Please copy out all the records below, substituting "Where do I click to" for each "Where should I click to" and keeping everything else the same.
---------- RAW DATA ----------
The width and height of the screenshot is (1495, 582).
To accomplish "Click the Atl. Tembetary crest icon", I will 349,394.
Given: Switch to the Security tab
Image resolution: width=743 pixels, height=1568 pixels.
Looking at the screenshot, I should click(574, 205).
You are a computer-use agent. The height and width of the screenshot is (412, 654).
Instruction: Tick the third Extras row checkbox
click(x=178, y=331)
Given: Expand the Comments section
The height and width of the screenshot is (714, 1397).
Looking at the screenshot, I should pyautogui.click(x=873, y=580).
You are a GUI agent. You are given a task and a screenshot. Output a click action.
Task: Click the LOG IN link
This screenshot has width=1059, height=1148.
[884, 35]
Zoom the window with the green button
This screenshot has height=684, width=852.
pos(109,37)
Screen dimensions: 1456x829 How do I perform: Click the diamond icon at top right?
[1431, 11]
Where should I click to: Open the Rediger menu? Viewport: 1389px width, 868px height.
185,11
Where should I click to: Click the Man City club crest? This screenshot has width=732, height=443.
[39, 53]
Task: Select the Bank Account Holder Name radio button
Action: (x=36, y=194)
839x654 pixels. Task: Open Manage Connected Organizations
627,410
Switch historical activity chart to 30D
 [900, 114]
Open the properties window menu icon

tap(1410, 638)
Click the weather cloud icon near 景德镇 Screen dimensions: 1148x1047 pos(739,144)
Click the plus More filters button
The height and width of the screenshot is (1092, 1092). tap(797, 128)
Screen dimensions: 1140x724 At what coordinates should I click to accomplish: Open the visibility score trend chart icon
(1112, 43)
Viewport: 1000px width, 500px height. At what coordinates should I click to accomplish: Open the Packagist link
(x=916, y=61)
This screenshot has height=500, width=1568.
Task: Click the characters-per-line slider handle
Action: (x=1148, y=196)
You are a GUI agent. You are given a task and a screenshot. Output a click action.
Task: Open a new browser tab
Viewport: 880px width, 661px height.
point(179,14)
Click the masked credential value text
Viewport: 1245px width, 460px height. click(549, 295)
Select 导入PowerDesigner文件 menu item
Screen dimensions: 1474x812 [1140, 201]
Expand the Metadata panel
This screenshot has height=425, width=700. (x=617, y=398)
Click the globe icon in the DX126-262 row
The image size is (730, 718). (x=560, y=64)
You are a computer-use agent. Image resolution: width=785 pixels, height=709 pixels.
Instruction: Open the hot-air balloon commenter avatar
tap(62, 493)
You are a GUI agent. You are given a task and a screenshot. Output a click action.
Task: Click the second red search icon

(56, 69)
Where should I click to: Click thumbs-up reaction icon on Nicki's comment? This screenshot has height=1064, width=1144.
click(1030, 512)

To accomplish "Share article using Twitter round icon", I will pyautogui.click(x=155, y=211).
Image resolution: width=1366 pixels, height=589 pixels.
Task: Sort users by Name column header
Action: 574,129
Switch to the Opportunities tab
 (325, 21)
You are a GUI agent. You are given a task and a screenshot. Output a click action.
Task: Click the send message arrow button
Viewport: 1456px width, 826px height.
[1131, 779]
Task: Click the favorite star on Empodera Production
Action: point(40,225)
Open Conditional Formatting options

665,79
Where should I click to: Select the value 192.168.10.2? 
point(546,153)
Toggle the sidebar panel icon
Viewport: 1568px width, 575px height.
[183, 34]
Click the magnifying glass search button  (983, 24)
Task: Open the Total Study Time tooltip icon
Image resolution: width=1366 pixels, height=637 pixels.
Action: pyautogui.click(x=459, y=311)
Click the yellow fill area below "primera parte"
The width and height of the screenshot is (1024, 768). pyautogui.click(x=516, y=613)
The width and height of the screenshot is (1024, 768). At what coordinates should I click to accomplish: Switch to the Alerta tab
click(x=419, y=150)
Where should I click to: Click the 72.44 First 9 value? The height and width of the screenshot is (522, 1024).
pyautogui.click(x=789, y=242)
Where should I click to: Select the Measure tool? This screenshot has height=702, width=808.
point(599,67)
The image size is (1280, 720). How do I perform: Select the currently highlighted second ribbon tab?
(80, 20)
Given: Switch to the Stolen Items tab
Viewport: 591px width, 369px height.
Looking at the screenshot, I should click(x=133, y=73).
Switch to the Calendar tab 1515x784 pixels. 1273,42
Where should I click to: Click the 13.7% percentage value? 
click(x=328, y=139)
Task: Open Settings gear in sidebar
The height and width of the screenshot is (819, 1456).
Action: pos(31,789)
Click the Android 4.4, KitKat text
----------
EXERCISE OUTPUT
The width and height of the screenshot is (1495, 582).
To accomplish "Click the Atl. Tembetary crest icon", I will 349,394.
Given: Switch to the Security tab
Image resolution: width=743 pixels, height=1568 pixels.
Looking at the screenshot, I should click(574, 205).
You are a computer-use agent. The height and width of the screenshot is (412, 654).
Instruction: Tick the third Extras row checkbox
click(x=178, y=331)
Given: Expand the Comments section
The height and width of the screenshot is (714, 1397).
Looking at the screenshot, I should pyautogui.click(x=873, y=580).
You are a GUI agent. You are given a task and a screenshot. Output a click action.
Task: Click the LOG IN link
This screenshot has width=1059, height=1148.
[884, 35]
Zoom the window with the green button
This screenshot has height=684, width=852.
pos(109,37)
Screen dimensions: 1456x829 How do I perform: Click the diamond icon at top right?
[1431, 11]
Where do I click to: Open the Rediger menu? Viewport: 1389px width, 868px height.
185,11
Where do I click to: Click the Man City club crest? This screenshot has width=732, height=443.
[39, 53]
Task: Select the Bank Account Holder Name radio button
Action: (x=36, y=194)
839x654 pixels. Task: Open Manage Connected Organizations
627,410
Switch historical activity chart to 30D
 [900, 114]
Open the properties window menu icon

tap(1410, 638)
Click the weather cloud icon near 景德镇 Screen dimensions: 1148x1047 pos(739,144)
Click the plus More filters button
The height and width of the screenshot is (1092, 1092). tap(797, 128)
Screen dimensions: 1140x724 At what coordinates should I click to accomplish: Open the visibility score trend chart icon
(1112, 43)
Viewport: 1000px width, 500px height. At what coordinates should I click to accomplish: Open the Packagist link
(x=916, y=61)
This screenshot has height=500, width=1568.
Task: Click the characters-per-line slider handle
Action: (x=1148, y=196)
You are a GUI agent. You are given a task and a screenshot. Output a click action.
Task: Open a new browser tab
Viewport: 880px width, 661px height.
point(179,14)
Click the masked credential value text
Viewport: 1245px width, 460px height. click(549, 295)
Select 导入PowerDesigner文件 menu item
Screen dimensions: 1474x812 [1140, 201]
Expand the Metadata panel
This screenshot has height=425, width=700. (x=617, y=398)
Click the globe icon in the DX126-262 row
The image size is (730, 718). (x=560, y=64)
You are a computer-use agent. Image resolution: width=785 pixels, height=709 pixels.
Instruction: Open the hot-air balloon commenter avatar
tap(62, 493)
You are a GUI agent. You are given a task and a screenshot. Output a click action.
Task: Click the second red search icon

(56, 69)
Where do I click to: Click thumbs-up reaction icon on Nicki's comment? This screenshot has height=1064, width=1144.
click(1030, 512)

To accomplish "Share article using Twitter round icon", I will pyautogui.click(x=155, y=211).
Image resolution: width=1366 pixels, height=589 pixels.
Task: Sort users by Name column header
Action: 574,129
Switch to the Opportunities tab
 (325, 21)
You are a GUI agent. You are given a task and a screenshot. Output a click action.
Task: Click the send message arrow button
Viewport: 1456px width, 826px height.
[1131, 779]
Task: Click the favorite star on Empodera Production
Action: point(40,225)
Open Conditional Formatting options

665,79
Where do I click to: Select the value 192.168.10.2? 
point(546,153)
Toggle the sidebar panel icon
Viewport: 1568px width, 575px height.
[183, 34]
Click the magnifying glass search button  (983, 24)
Task: Open the Total Study Time tooltip icon
Image resolution: width=1366 pixels, height=637 pixels.
Action: pyautogui.click(x=459, y=311)
Click the yellow fill area below "primera parte"
The width and height of the screenshot is (1024, 768). pyautogui.click(x=516, y=613)
The width and height of the screenshot is (1024, 768). At what coordinates should I click to accomplish: Switch to the Alerta tab
click(x=419, y=150)
Where do I click to: Click the 72.44 First 9 value? The height and width of the screenshot is (522, 1024).
pyautogui.click(x=789, y=242)
Where do I click to: Select the Measure tool? This screenshot has height=702, width=808.
point(599,67)
The image size is (1280, 720). How do I perform: Select the currently highlighted second ribbon tab?
(80, 20)
Given: Switch to the Stolen Items tab
Viewport: 591px width, 369px height.
Looking at the screenshot, I should click(x=133, y=73).
Switch to the Calendar tab 1515x784 pixels. 1273,42
Where do I click to: Click the 13.7% percentage value? 
click(x=328, y=139)
Task: Open Settings gear in sidebar
The height and width of the screenshot is (819, 1456).
Action: pos(31,789)
Click the Android 4.4, KitKat text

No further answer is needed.